但更多的还是无力与愤怒。这种被人如同货物般随意挑选、掌控生死的感觉,让他几欲疯狂!
他想反抗,想怒吼,想召唤龙渊玉佩的力量!但在那绝对的圣力禁锢下,他连动一下手指,眨一下眼睛都做不到,更别提催动任何底牌。差距太大了!这老者,绝对远超他见过的任何圣者,烛琰、龙渊恐怕都远远不及!
“前辈,说笑了!……晚辈有些糊涂,不知前辈要带走晚辈,所为何事?”
绝望之中,一股狠厉之气从沐少白心底升起,鼓起勇气,淡淡的道。
他不能就这样不明不白地被带走!紫芡还在等他,龙娇娇还在玉京,葬骨关的危机还未完全解除!
与此同时,他拼命凝聚起最后一丝能够活动的“意念”,不是反抗那禁锢(那根本做不到),而是以一种决绝的、近乎自毁的方式,冲击自己的神魂核心!他要让对方知道,自己宁死,也不会任其摆布!
要知道,沐少白早已是实打实的圣阶元神,虽然有些害怕暴露,他并没有将其力量完全展示出来,但也已是不可小觑!
“嗯?”
空中老者浑浊的目光突然一亮。
似乎察觉到了沐少白那微弱却无比决绝的意念反抗,枯瘦的脸上没有任何表情变化,但禁锢沐少白的圣力似乎微微松动了极其细微的一丝。
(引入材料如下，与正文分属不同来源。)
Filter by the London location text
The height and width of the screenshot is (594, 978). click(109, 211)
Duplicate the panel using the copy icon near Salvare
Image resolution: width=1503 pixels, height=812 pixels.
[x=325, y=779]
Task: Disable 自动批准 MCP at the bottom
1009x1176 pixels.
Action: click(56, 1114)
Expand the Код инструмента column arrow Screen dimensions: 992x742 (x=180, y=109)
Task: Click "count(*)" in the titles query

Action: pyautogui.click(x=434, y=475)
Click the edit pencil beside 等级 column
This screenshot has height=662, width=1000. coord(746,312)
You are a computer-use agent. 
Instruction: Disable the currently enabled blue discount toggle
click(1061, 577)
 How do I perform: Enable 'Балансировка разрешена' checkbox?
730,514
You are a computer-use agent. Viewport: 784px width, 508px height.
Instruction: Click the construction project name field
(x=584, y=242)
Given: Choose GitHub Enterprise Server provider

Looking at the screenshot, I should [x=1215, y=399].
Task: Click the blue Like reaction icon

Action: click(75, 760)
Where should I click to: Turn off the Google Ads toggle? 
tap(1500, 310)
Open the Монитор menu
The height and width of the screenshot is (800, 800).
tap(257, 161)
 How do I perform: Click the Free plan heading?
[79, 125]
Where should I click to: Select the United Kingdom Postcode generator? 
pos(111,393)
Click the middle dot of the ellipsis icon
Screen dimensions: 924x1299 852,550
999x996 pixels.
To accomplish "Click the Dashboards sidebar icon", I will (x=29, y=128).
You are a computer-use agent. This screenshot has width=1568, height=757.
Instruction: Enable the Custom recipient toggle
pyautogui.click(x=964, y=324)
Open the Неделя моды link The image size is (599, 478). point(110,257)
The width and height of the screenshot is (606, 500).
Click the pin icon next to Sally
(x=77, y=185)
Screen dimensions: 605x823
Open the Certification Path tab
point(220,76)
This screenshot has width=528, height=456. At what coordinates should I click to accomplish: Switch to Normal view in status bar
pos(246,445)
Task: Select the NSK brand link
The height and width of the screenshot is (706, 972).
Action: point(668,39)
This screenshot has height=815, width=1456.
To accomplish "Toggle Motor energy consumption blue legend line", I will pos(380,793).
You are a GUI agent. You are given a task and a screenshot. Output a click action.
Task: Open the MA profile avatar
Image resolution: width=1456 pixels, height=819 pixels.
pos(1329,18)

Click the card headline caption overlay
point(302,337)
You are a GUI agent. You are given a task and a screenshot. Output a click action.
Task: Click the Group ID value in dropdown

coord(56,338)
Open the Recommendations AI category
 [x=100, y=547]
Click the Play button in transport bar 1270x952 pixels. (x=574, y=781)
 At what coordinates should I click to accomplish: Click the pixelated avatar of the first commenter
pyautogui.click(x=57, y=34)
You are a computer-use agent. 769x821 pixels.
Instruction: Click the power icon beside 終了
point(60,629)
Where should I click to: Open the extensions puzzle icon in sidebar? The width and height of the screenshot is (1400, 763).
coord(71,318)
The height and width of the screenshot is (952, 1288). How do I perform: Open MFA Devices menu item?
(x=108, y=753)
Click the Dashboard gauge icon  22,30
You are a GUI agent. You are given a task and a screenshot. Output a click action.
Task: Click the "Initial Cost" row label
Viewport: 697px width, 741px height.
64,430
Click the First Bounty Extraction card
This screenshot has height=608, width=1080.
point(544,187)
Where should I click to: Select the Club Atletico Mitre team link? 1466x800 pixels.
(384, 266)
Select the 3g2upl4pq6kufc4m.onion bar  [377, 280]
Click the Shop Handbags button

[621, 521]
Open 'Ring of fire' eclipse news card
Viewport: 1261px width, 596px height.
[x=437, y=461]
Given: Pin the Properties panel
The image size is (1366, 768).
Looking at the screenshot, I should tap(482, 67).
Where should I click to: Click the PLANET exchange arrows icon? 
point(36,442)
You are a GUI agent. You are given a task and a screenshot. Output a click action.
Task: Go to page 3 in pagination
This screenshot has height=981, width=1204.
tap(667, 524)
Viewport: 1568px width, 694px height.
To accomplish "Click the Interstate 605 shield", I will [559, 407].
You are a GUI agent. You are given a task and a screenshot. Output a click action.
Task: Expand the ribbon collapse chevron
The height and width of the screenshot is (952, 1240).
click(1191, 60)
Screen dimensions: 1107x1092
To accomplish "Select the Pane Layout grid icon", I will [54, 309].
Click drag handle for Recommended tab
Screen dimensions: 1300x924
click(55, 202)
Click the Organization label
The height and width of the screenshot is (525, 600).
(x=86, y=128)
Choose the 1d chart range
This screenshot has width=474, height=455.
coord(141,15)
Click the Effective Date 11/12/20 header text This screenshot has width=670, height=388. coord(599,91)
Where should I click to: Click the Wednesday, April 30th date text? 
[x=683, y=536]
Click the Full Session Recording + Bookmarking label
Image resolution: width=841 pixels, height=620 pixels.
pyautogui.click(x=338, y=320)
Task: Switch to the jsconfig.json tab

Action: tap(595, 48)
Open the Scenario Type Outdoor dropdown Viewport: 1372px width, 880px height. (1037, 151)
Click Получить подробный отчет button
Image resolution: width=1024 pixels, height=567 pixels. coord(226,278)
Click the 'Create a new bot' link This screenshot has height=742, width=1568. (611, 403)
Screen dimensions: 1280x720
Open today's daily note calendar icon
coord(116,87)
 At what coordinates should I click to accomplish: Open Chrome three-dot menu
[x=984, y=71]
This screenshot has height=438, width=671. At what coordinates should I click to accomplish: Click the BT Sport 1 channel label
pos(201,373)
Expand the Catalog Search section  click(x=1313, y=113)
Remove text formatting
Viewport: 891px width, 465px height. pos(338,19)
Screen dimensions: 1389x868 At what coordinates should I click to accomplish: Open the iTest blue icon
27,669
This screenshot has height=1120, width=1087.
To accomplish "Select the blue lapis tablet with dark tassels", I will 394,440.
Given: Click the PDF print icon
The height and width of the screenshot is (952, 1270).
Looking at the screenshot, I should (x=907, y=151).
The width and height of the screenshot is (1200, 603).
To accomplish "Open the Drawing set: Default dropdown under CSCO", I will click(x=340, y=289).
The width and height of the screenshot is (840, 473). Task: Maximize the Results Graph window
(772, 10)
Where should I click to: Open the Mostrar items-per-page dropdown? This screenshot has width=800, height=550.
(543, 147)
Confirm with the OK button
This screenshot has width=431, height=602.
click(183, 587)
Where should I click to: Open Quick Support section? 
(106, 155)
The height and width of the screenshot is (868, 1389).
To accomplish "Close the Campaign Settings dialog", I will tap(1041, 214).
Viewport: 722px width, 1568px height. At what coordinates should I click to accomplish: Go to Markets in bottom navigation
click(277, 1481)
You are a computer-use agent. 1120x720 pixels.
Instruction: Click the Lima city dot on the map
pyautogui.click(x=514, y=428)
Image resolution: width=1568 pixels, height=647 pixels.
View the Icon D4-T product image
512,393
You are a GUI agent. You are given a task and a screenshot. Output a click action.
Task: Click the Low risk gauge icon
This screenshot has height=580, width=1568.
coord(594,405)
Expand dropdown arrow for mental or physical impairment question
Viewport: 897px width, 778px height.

“年轻人不必紧张!……老朽并没有恶意。只是希望你能帮老朽去办一件事情,办成之后,我自然会放你回来。”
那老者瞥了他一眼,自顾自的说道。
说着,老者突然话锋一转,“不过……去不去?可由不得你!”同时,将禁锢沐少白的力量加大了一丝,直将他震退了好几步。
沐少白心知,“木已成舟,无法改变。”只好抓住这稍纵即逝的机会,将全部的不甘和愤怒化作最后的条件。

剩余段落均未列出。